Mon, 27 May 1996

Arbitration seen as last resort in cotton dispute

JAKARTA (JP): Textile companies which were recently hit by defective cotton imports from the United States have decided to deal with the issue on a bilateral basis, considering that the use of an arbitration body may be disadvantageous to them.

A group of executives from several textile companies, including PT Argo Manunggal, PT Gokak Indonesia, PT Sandang II and PT Putra Sejati Spinning Mills Ltd., said in a interview with reporters over the weekend that a dispute settlement through an arbitration body will be their last resort to tackle the problem.

Sidik Murdiono, the executive vice president of PT Argo Pantes, the holding company of Argo Manunggal, said that the company has not yet reached a stage where an arbitration body is needed.

Heinz Schadach, an adviser to Putra Sejati, acknowledged that Liverpool Cotton Association Ltd. -- the international arbitration body for cotton-trade disputes -- is presently controlled by the seller's interest with little influence from the buyer's side.

"Arbitrators are appointed by the body and cannot be chosen by the parties in dispute... The situation right now will not be favorable for Indonesia, which is, in fact, the biggest cotton consumer in the world," he said.

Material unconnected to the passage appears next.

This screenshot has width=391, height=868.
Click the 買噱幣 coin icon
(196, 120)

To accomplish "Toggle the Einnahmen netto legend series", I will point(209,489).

Schadach pointed out that an arbitration process requires plenty of time and money, so it would be easier and more efficient if an arbitration body was established closer to Indonesia.

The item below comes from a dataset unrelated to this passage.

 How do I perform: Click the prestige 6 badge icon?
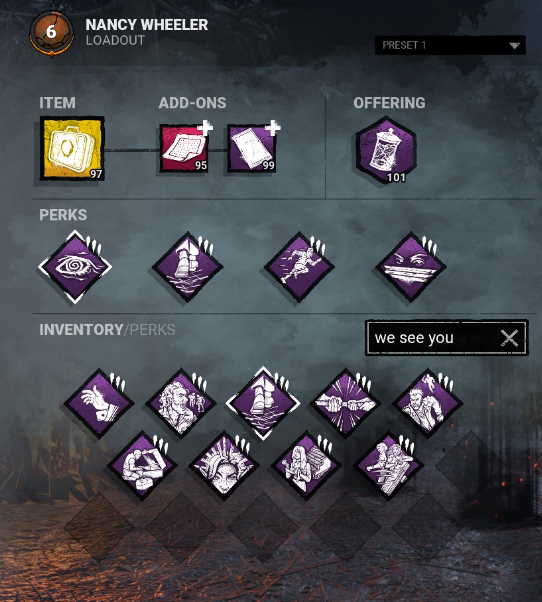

"This way, the body can also better serve the interests of the consumers," he added. "But the establishment of such a body can only be done if cotton-consumer companies unite to protect their common interests".

The problem of cavitoma-infected cotton fiber bought by Argo Manunggal -- one of Indonesia's largest textile companies -- from Calcot Ltd., of California, started early this year when the importer found the aspergillus flavus fungus in a shipment of cotton fiber in the October-December period of last year.

The Unites States supplies about 45 percent of Indonesia's annual needs of 2.4 million bales (1.2 billion pounds) of cotton.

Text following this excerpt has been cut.